◆ **EXTRAIT DU TEXTE**:
Si vous êtes indifférent(e) au décès et à l’oeuvre de Prince,
vous pouvez passer directement à la section “Best of Superception”.
Bonjour,
Vous avez sûrement remarqué comme moi que, lorsqu’une icône artistique meurt, nous parlons plus de nous que d’elle sur les réseaux sociaux. Nous évoquons nos souvenirs à son sujet et notre relation avec son oeuvre. Nous rendons ainsi hommage, consciemment ou inconsciemment, à son influence sur notre vie.
Prince figure, avec Paul McCartney, au sommet de mon Panthéon musical et le nombre de souvenirs que j’ai de lui est sans limite, tout comme le temps que j’ai passé à écouter sa musique.
Encore plus marquante est la trace de ses quatre concerts auxquels j’ai eu la chance d’assister : “Lovesexy Tour” à Bercy (1988), la tournée la plus scénarisée de sa carrière, “Nude Tour” au Parc des Princes (1990), “Welcome 2 America Tour” au Stade de France (2011) et “Live Out Loud Tour” à Los Angeles (2013).
Si j’ai le temps de repenser aux grands moments de ma vie avant de mourir, ce dernier concert y figurera sans aucun doute. Ce devait être le point d’orgue du voyage américain d’un printemps, ce fut celui de l’itinéraire musical d’une vie. Il se déroula dans une salle de quelques centaines de personnes assaillie par le tout Los Angeles. Prince y suscita une véritable extase chez l’un des publics les plus exigeants et les plus blasés de la planète.
Cette extase est le fruit d’un talent hors du commun que les nombres respectifs de disques vendus et de récompenses reçues par Prince ne peuvent pas symboliser à sa juste valeur. Son brio en studio, sa magie sur scène et son influence artistique et sociétale ne peuvent pas être quantifiés. Le génie ne se mesure pas car il est par essence démesure.
L’auteur britannique T.S. Eliot a écrit que “les poètes immatures imitent alors que les poètes matures volent“. De fait, aucun artiste ne crée en s’abstrayant complètement de toute influence extérieure. Mais les plus grands élaborent un syncrétisme afin d’engendrer un nouveau courant artistique.

◆ **ÉNONCÉ DE L'EXERCICE**: Reprenez le texte ci-dessus consacré à Prince et rédigez la suite qui vient après sa dernière phrase.

◆ **EXTRAIT DE DONNÉES**:
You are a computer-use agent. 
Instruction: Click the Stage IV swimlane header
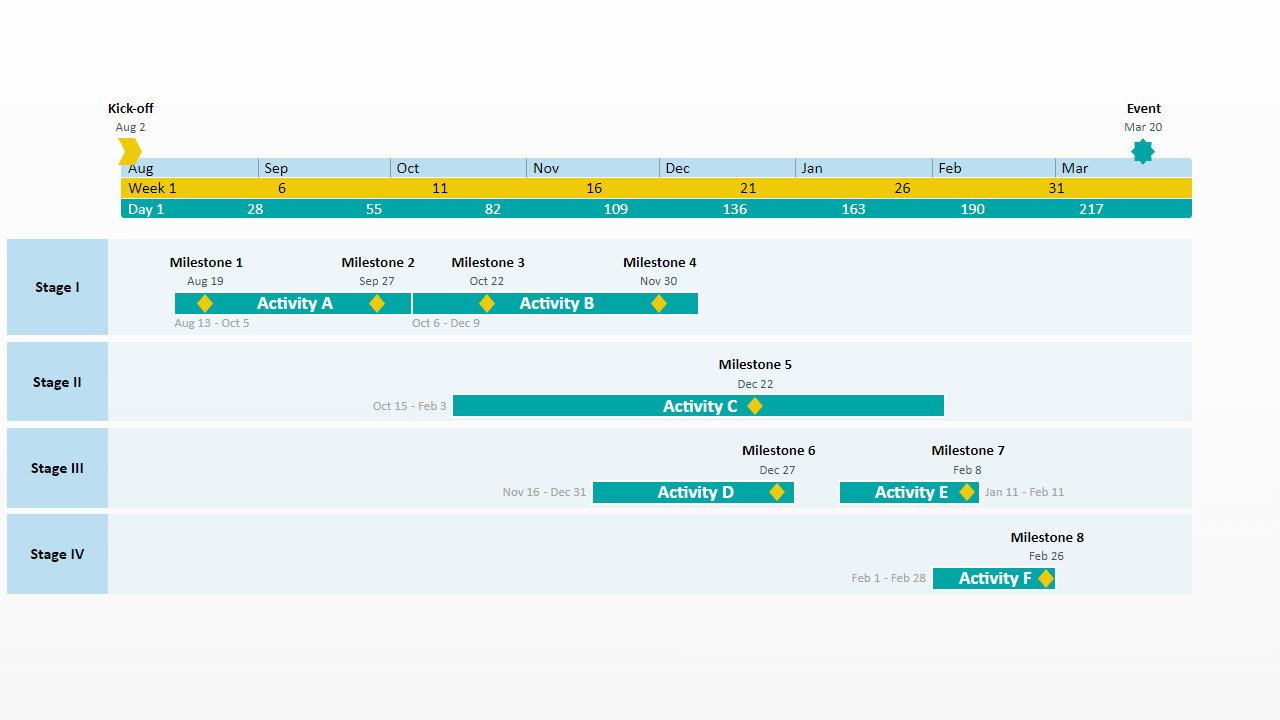click(x=57, y=554)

◆ **EXERCICE CORRIGÉ**:
Ce fut le cas de Prince : il conjugua des styles (pop, rock, soul, disco, R&B, blues, soul, rap, hip-hop, gospel, classique) qui, souvent, s’évitaient soigneusement. Ce faisant, il fit pénétrer la musique noire dans la forteresse blanche constituée à l’époque par les radios américaines et mit un terme à une forme de ségrégation artistique.
Cette alchimie caractérisa également ses textes qui alternèrent entre des périodes sombres (“The Black Album” non publié, “Batman”…) et joyeuses (“Diamonds And Pearls”, “Love Symbol”…). De même navigua-t-il de la sexualité à la spiritualité, l’album “Lovesexy” constituant le paroxysme de la cohérence des contraires représentée par son oeuvre.
C’est ainsi que Prince influença un nombre incalculable de musiciens avec ses partitions et un nombre plus grand encore d’anonymes avec ses partis pris.
Pour ceux-là, il créa des chansons (Sheena Easton, Patti LaBelle, Madonna, Sinead O’Connor, The Bangles…), des carrières (Sheila E, Lisa & Wendy, The Family, The Time, Vanity 6…) ou de nouveaux horizons artistiques (Beyoncé, Daft Punk, Lenny Kravitz, Lady GaGa, Rihanna, Snoop Dogg, The Weeknd, Kanye West, Pharrell Williams…).
A ceux-ci, il donna la liberté d’être eux-mêmes, quelle que soit la couleur de leur peau ou leur identité sexuelle. Ainsi, alors que Michael Jackson viola les normes ethniques et sexuelles, Prince les étiola. Jackson traumatisa la Société tandis que Prince la fit avancer en neutralisant ses effets aliénants. Incidemment, le message sociétal et politique du Kid de Minneapolis, jamais plus présent que sur l’album “Sign ‘o’ The Times”, fut souvent ignoré en France en raison de la barrière de la langue et de la focalisation de nos concitoyens sur l’excentricité du messager.
Aux musiciens comme aux anonymes, Prince offrit l’exemple permanent de l’expérimentation ontique et artistique. Toute sa carrière, il se renouvela en explorant de nouvelles facettes de sa personnalité et en inventant de nouvelles alchimies musicales. La qualité de sa production ne fut pas toujours linéaire. Mais jamais il ne se répéta, une prouesse pour un artiste aussi fécond. Sa dernière tournée, au cours de laquelle il s’accompagnait seul au piano et recréait l’interprétation de ses plus grands tubes, fut à cet égard une épitaphe digne de son parcours musical.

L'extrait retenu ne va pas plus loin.